* [本文抜粋]

現在、日本ではほとんどの葬儀が仏式で執り行われています。仏式の葬儀の割合は全体の9割といわれ、他の葬儀形式である神式やキリスト教式に参列する機会は少なくなります。

近年は、宗教者を招かない無宗教葬儀も増え、葬儀形態も自由になってはきましたが、依然として葬儀の多くは仏式です。

この記事では多くの人にあまりなじみがないと思われる「献花」をとりあげ、具体的な作法や注意点、「供花」との違いなどを解説します。

ひとことで言えば、「献花」は仏式葬儀における焼香にあたるものです。参列者がひとりひとり祭壇に向かい、花を一輪手向けるお参りの方法をいいます。具体的な献花の方法は後述することにします。

献花と供花のちがい

献花と似た言葉に「供花(きょうか)」があり、どちらも葬儀関連で使われるため、混同することがあります。献花の「献」は、ささげる、たてまつる、という意味で、供花の「供」は神仏にものをそなえるという意味ですので、ニュアンスは似ています。しかし、献花と供花は別のものです。

献花は前述したように、仏教の焼香にあたる所作とその花を指します。一方、供花は霊前にそなえる花のことで、故人の自宅や葬儀会場に贈られます。供花は通夜や葬儀・告別式の式場内に並べられる花で、贈る人の弔意を表すとともに、祭壇まわりを飾る目的もあります。

* [抽出データ]

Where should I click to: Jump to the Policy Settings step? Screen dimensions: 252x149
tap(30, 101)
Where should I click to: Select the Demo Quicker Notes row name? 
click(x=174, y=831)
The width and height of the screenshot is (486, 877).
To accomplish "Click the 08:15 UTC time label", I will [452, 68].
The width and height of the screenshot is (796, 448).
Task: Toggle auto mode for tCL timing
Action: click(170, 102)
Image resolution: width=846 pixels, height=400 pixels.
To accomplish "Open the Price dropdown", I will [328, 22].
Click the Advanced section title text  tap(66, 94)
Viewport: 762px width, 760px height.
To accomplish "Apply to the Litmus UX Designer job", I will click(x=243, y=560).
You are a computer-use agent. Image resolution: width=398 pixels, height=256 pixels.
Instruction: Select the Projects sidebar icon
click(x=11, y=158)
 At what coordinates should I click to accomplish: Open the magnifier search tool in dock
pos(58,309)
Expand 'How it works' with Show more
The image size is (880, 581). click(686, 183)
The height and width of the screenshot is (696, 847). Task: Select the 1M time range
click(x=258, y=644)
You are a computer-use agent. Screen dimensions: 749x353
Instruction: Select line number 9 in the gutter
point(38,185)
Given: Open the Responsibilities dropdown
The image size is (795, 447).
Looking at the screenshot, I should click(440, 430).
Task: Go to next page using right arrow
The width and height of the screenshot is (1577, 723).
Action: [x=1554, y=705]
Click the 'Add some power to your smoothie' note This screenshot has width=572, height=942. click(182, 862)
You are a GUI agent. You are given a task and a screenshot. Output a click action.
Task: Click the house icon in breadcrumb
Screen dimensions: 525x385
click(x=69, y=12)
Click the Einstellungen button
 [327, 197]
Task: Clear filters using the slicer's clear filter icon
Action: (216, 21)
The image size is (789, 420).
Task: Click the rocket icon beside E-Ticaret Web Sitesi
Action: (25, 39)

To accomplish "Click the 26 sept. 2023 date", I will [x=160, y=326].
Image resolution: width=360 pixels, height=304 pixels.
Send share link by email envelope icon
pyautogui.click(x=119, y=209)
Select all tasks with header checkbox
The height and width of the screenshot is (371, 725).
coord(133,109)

* [作業指示] 献花についての本文のうち、「現在、日本ではほとんどの葬儀」で始まり「ます。しかし、献花と供花は別のものです。」まで続く部分を、「参列者」を「弔問客」に変えて書き直してください。

* [解答]
現在、日本ではほとんどの葬儀が仏式で執り行われています。仏式の葬儀の割合は全体の9割といわれ、他の葬儀形式である神式やキリスト教式に参列する機会は少なくなります。

近年は、宗教者を招かない無宗教葬儀も増え、葬儀形態も自由になってはきましたが、依然として葬儀の多くは仏式です。

この記事では多くの人にあまりなじみがないと思われる「献花」をとりあげ、具体的な作法や注意点、「供花」との違いなどを解説します。

ひとことで言えば、「献花」は仏式葬儀における焼香にあたるものです。弔問客がひとりひとり祭壇に向かい、花を一輪手向けるお参りの方法をいいます。具体的な献花の方法は後述することにします。

献花と供花のちがい

献花と似た言葉に「供花(きょうか)」があり、どちらも葬儀関連で使われるため、混同することがあります。献花の「献」は、ささげる、たてまつる、という意味で、供花の「供」は神仏にものをそなえるという意味ですので、ニュアンスは似ています。しかし、献花と供花は別のものです。